#HPC SCRIPTS
Install within your favourite e.g. conda environment.
git clone https://github.com/stephenlenzi/hpc_scripts.git
cd hpc_scripts
pip install -e .
Using the following function will write an array job file (batch script) and will also create a file called commands.txt with a list of all the commands that will be run when the array script is launched.
- Don't edit this file while the job is running.
- Existing output directories are skipped by default.
- Rawdata directory is assumed to be in NIU neuroblueprint format: https://neuroblueprint.neuroinformatics.dev/latest/specification.html
Ideally:
- Rawdata folder contains a folder for each mouse
- Derivatives data is the same folder hierarchy as the rawdata folder but with /rawdata/ replaced by /derivatives/.
- Whole brain images can be kept in a different location to the "rawdata" and this should work as long as the mouse folder names match.
Go to hpc_scripts/slurm_config and set the parameters according to your need. Make sure to edit the email to be your email
slurm_params = {
"time_limit": "3-0:0", # 3 days, 0 hours, 0 minutes
"n_jobs": 10,
"n_jobs_at_a_time": 4,
"user_email": "",
"memory_limit": 60,
}
Look in hpc_scripts/brainglobe_array_job_constructor.py and edit the arguments in the main() function. Also the paths to the data should be changed to yours.
CRITICAL: This must be run from somewhere with a direct ceph mount (i.e. path should look like /ceph/lab/user/data), and wont work on e.g. windows with ceph mount. If you want to run locally use the GUI (see below).
def main():
atlas = "allen_mouse_10um"
overwrite_existing=False
rawdata_directory = Path("/path/to/rawdata/")

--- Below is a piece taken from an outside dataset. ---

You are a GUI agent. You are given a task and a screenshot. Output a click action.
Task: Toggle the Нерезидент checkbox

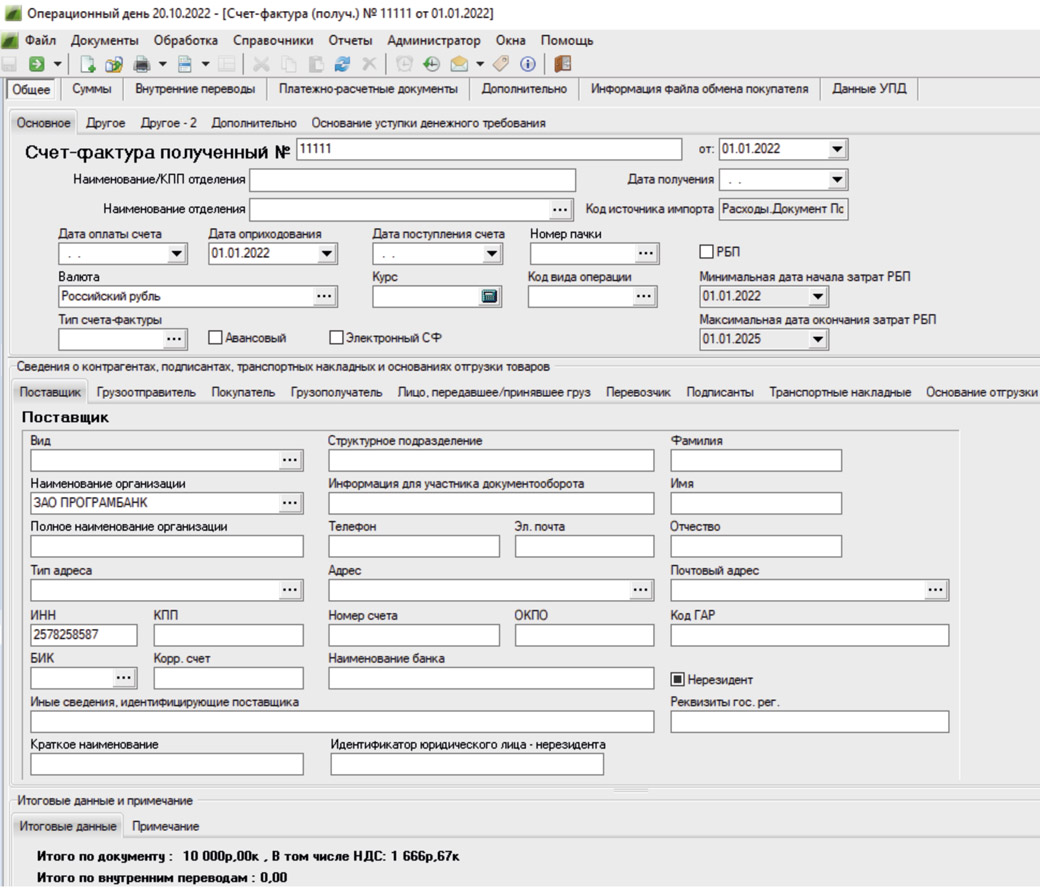[677, 680]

serial2p_directory_raw = Path("/path/to/whole_brains/")
array_job_outpath=Path("/path/to/batch_scripts/")
To run the script:
python -m hpc_scripts.brainglobe_array_job_constructor
For convenience there is a GUI where you can select which mice to add to the batch script for processing. By default anything that has been processed will not be added anyway. This needs to be run locally, so if you have ceph mounted locally this should convert all paths to /ceph/ format.
To launch the gui:
python -m hpc_scripts.gui
CRITICAL: the path to remote data folder should be set to the full path from /ceph/ up to the folder you have mounted. Usually this is the lab folder i.e. /ceph/margrie/.
When you set the raw data directory, the derivatives directory will be updated to the expected location, and the table should be populated with a list of mouse ids, or whatever the subfolders are called.

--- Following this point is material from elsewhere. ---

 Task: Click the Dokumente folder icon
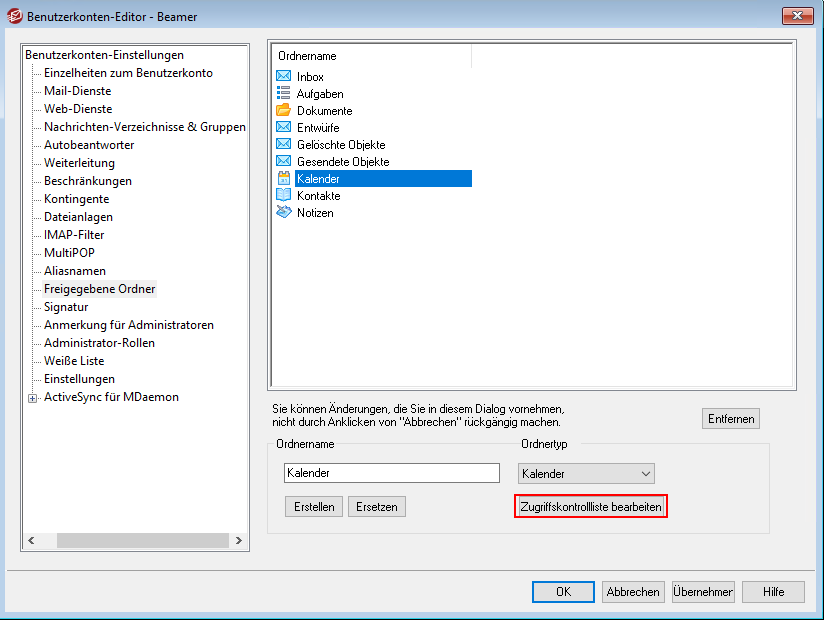(283, 111)
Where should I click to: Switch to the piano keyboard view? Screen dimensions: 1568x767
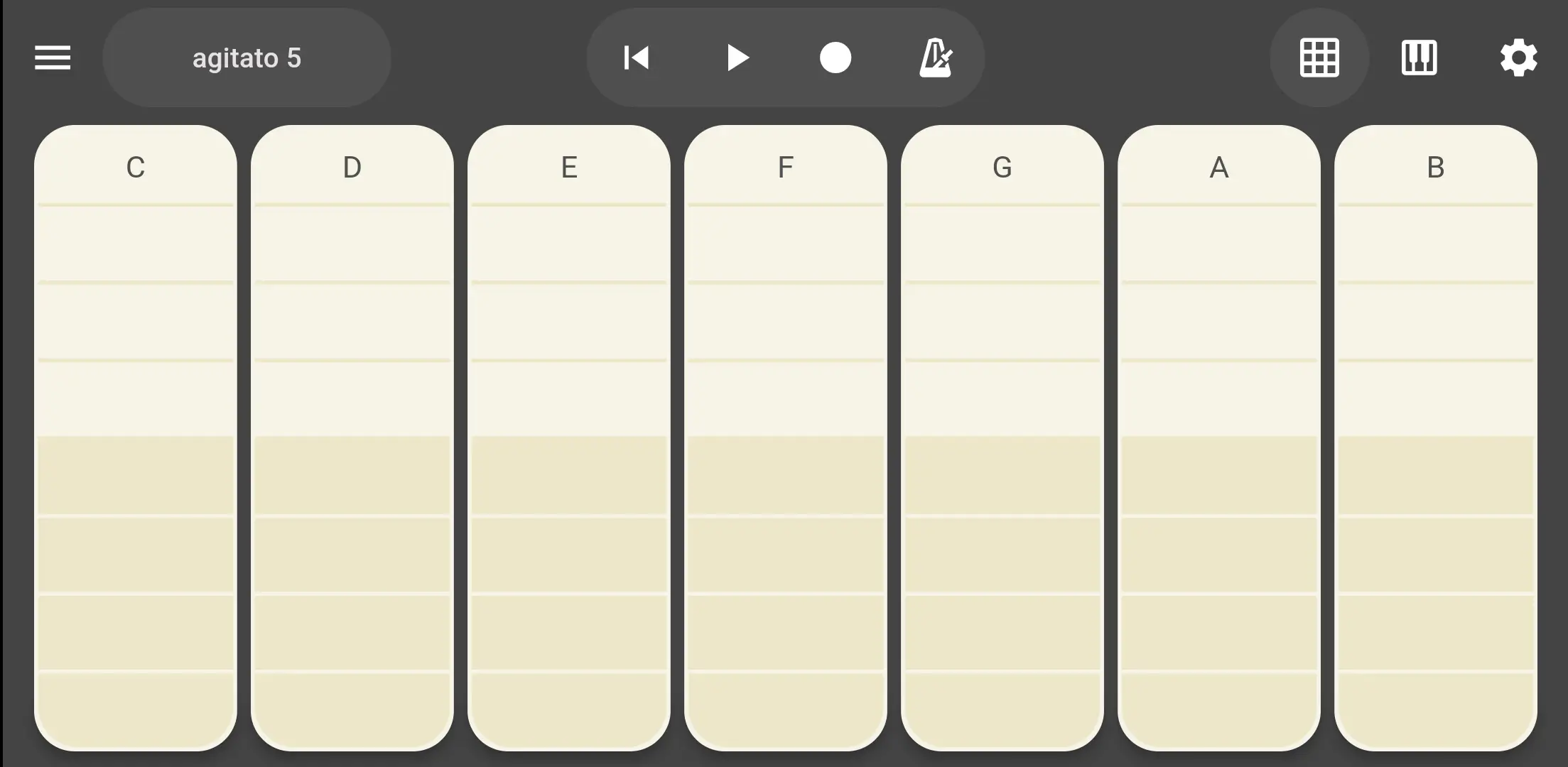click(1419, 58)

You then need to select the mouse ids that you want to be included in the batch script, and then tick the box for brainreg or cellfinder. Then when you are happy, click run, this will lead to a batch script.sh and a commands file.txt. These should contain paths relative to /ceph/ which is the expected format on the hpc, rather than any custom mounts.

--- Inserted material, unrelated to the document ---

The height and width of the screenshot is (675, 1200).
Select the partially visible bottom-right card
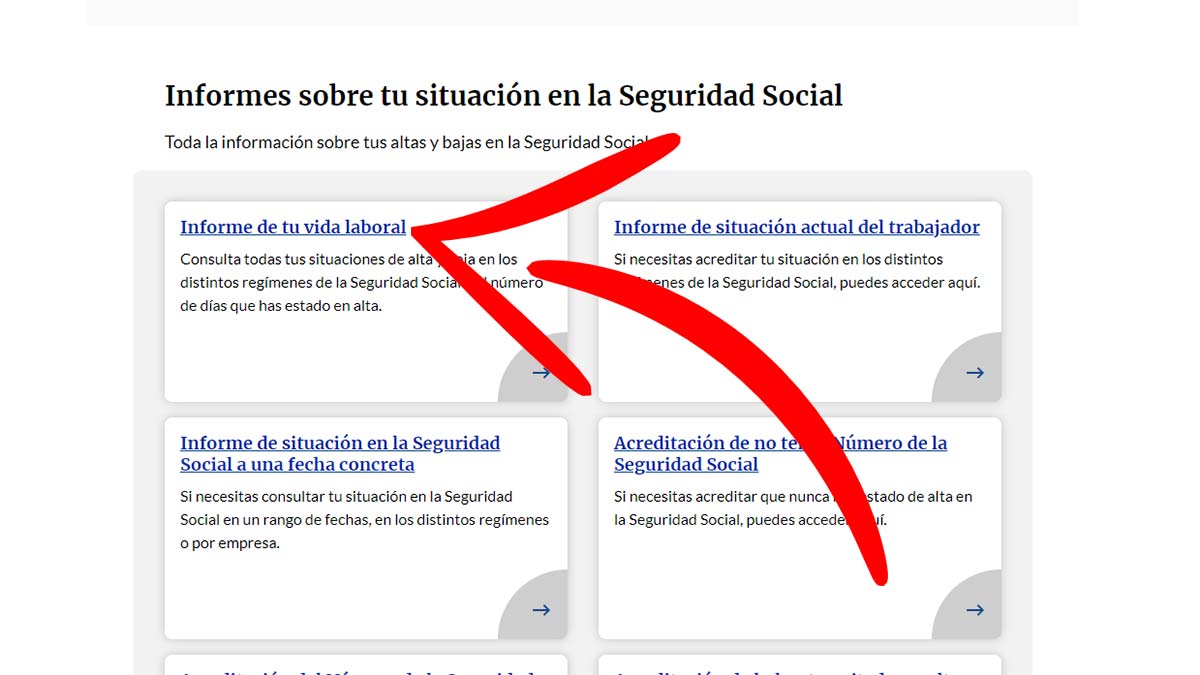[799, 665]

If you want to use custom modules from the GUI this is doable. You need to set the path to the modulefiles and they will be read out and put as options. You can select as many as you like and it will execute them all.
You should get two files out - one that stores the command for each slurm job as a single line e.g. "commands_brainreg.txt" and another that contains the batch script for running those commands e.g. "array_job_brainreg.sh".
#!/bin/bash
#
#SBATCH -p gpu # partition (queue)
#SBATCH -N 1 # number of nodes
#SBATCH --mem 60G # memory pool for all cores
#SBATCH --gres=gpu:1
#SBATCH -t 3-0:0
#SBATCH -o logs/output_brainreg_%A_%a.out
#SBATCH -e logs/error_brainreg_%A_%a.err
#SBATCH --mail-type=ALL
#SBATCH --mail-user=
#SBATCH --array=0-10%4
echo "Loading Brainglobe module"
module load brainglobe/2024-03-01
cmd=$(sed -n "$((SLURM_ARRAY_TASK_ID+1))p" /ceph/margrie/slenzi/batch_scripts/commands_brainreg.txt)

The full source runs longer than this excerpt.